Previous research has shown that decreasing the length of antibiotic therapy can slow development of resistance in respiratory pathogens.2 In the present study, sputum cultures were rarely collected in the emergency department, and most patients received at least one dose of an antibiotic before one was obtained. This was unfortunate since negative or nondiagnostic sputum cultures often led to unnecessarily broad spectrum antibiotic therapy for longer than was clinically needed. The narrowing of antibiotics in patients with positive culture results increased by 47% in the intervention group. This finding along with shortening antibiotic duration has the potential to both decrease the emergence of resistance and minimize antibiotic adverse events.

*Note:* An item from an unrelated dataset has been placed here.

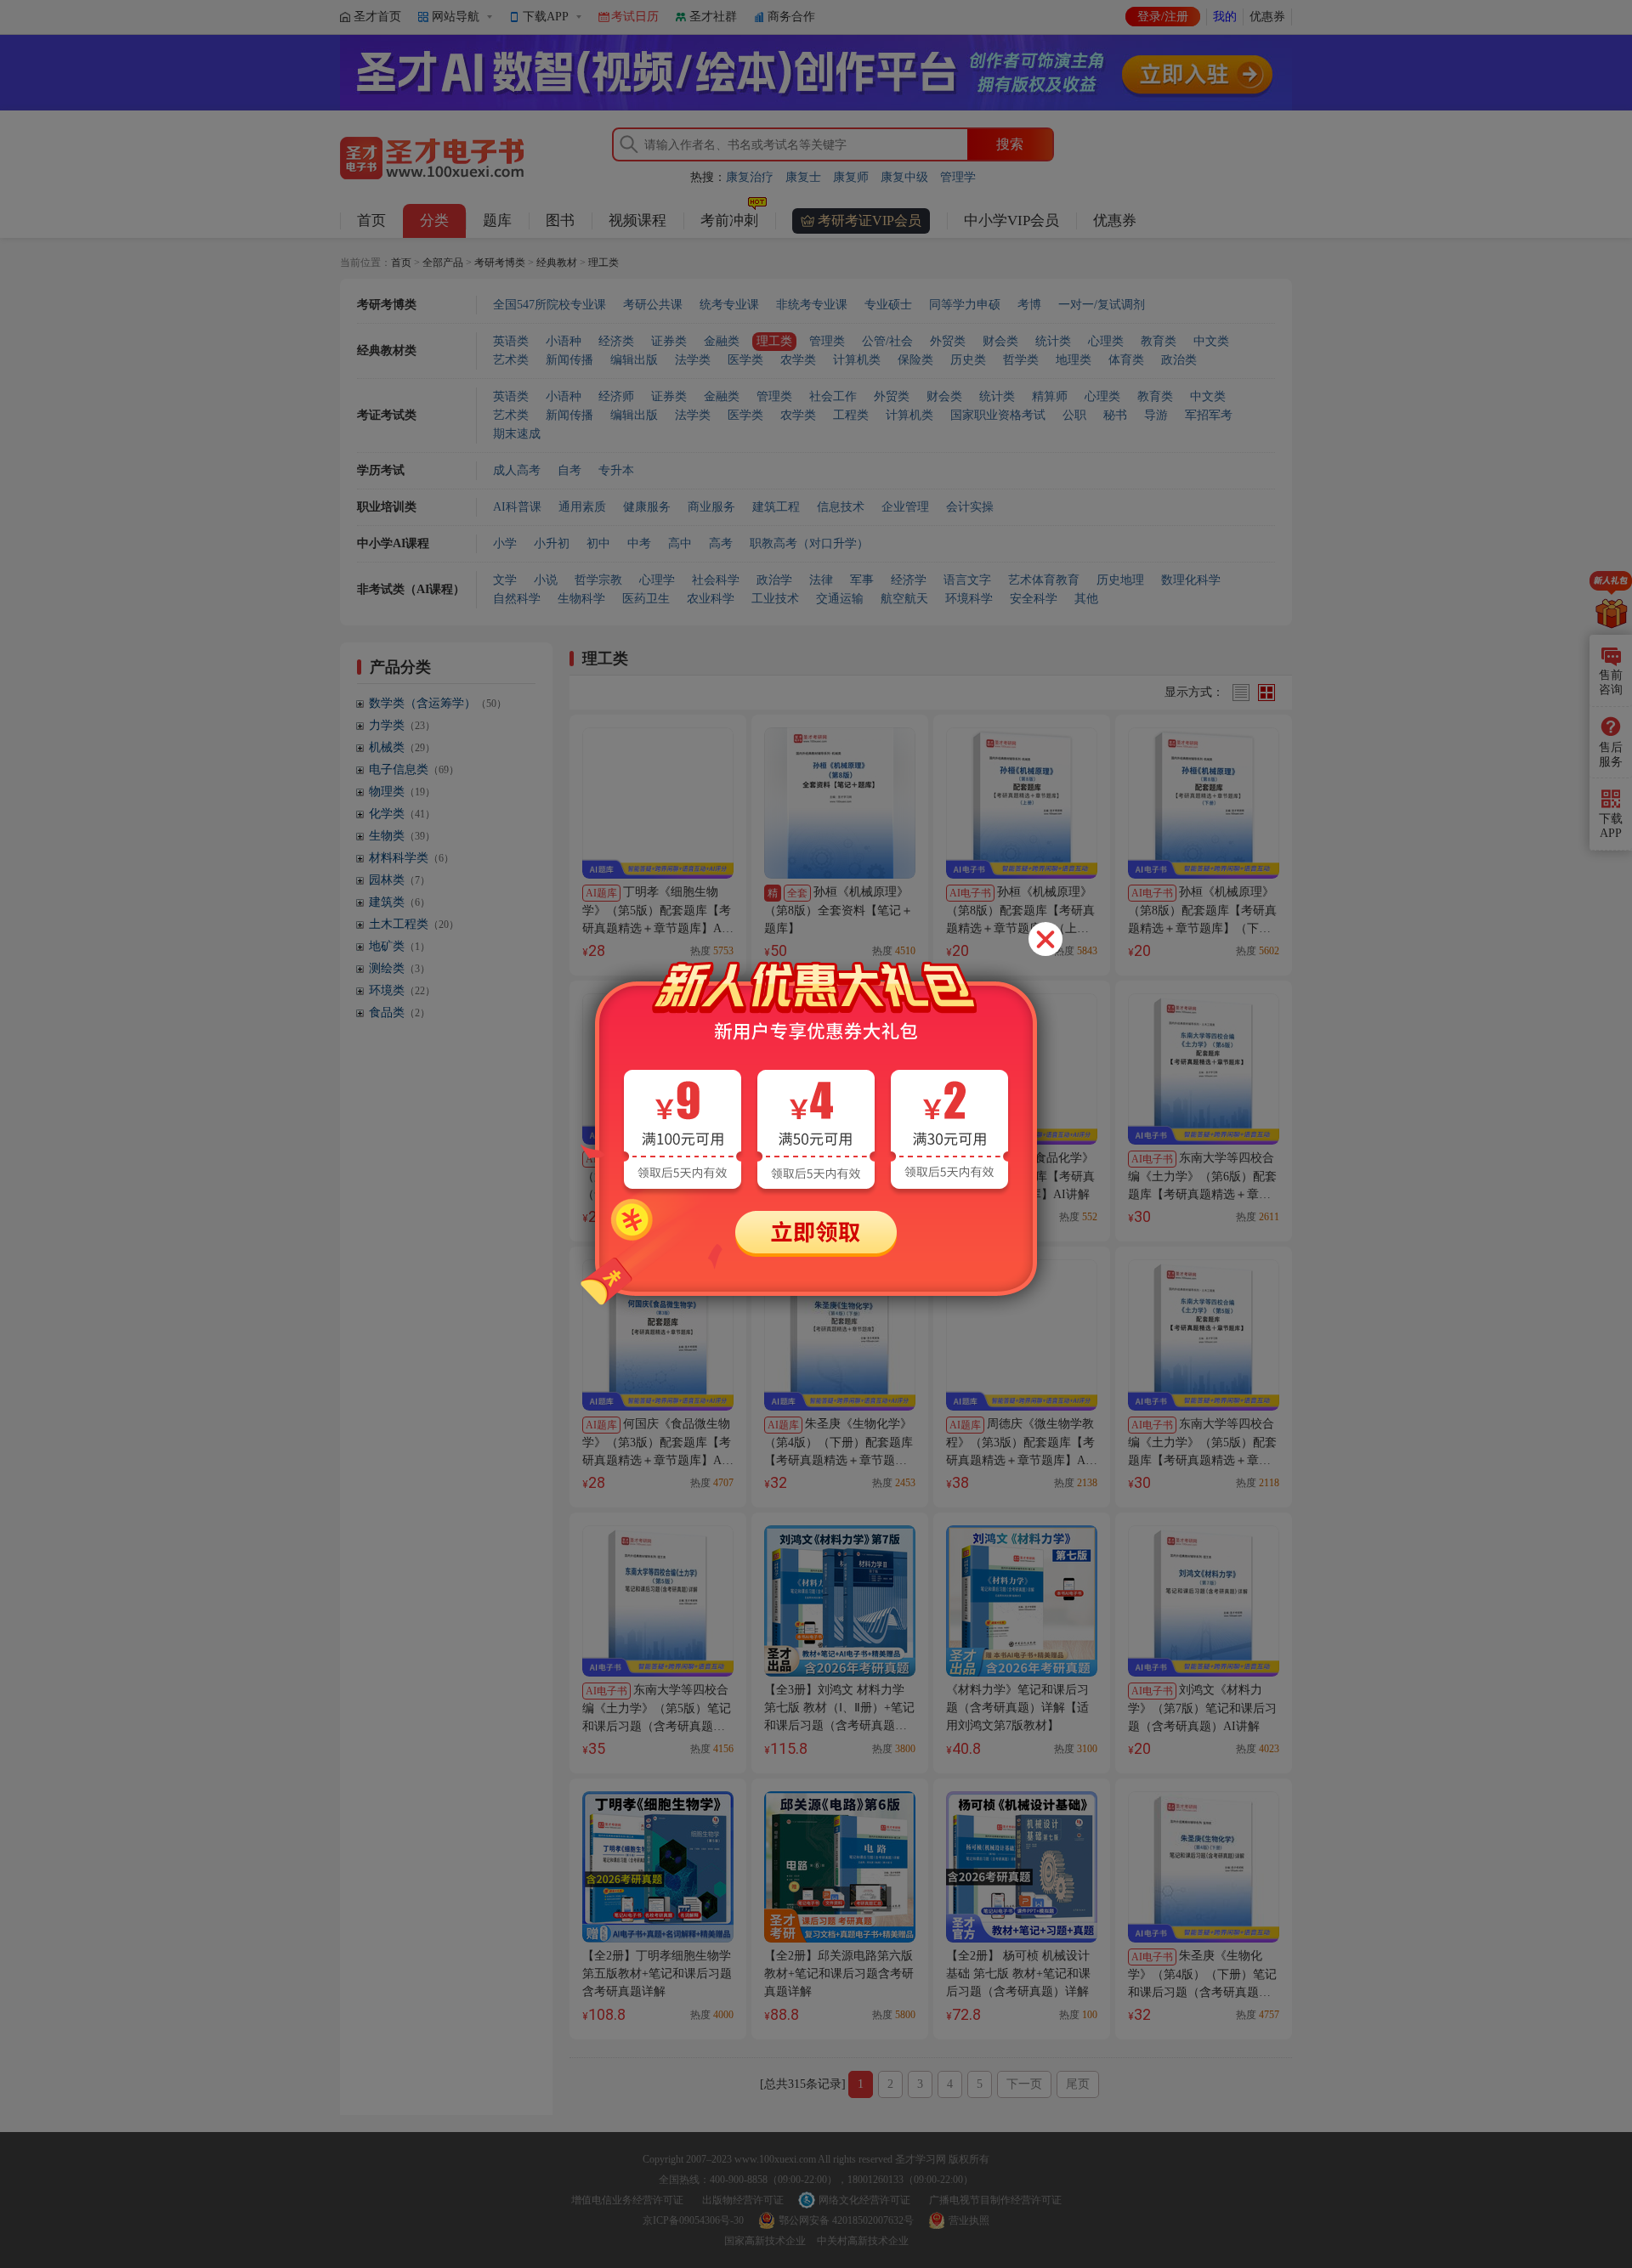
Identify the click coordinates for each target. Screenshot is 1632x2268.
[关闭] (1045, 939)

The study was limited in several ways. First, it was conducted at a single center and had a small number of patients. Second, patients might not have taken the antibiotics they were prescribed at discharge, which could have impacted the 30-day readmission rate. Third, the intervention period occurred shortly after the H1N1 influenza pandemic, which could have affected the rates of admission for CAP, severity of illness, type of bacterial pathogens, and the practice behaviors of the physicians. Finally, the institution had an experienced antibiotic stewardship program so the results might not be generalizable to other institutions. Although the authors comment on the rates of CDI in the pre- and intervention periods, the small number of patients (3 and 1, respectively) do not allow for the assumption of causality.

In conclusion, this study demonstrates that it is possible for antibiotic stewardship interventions to make a notable impact on the treatment of CAP. Future guidelines on CAP should continue to emphasize shorter treatment courses to minimize the ongoing threat of antibiotic resistance.

References

1. Mandell LA, et al. Infectious Diseases Society of America/American Thoracic Society consensus guidelines on the management of community-acquired pneumonia in adults. Clin Infect Dis 2007;44(Suppl 2):S27-72.

2. Albrich WC, et al. Antibiotic selection pressure and resistance in Streptococcus pneumoniae and Streptococcus pyogenes. Emerg Infect Dis 2004;10:514-517.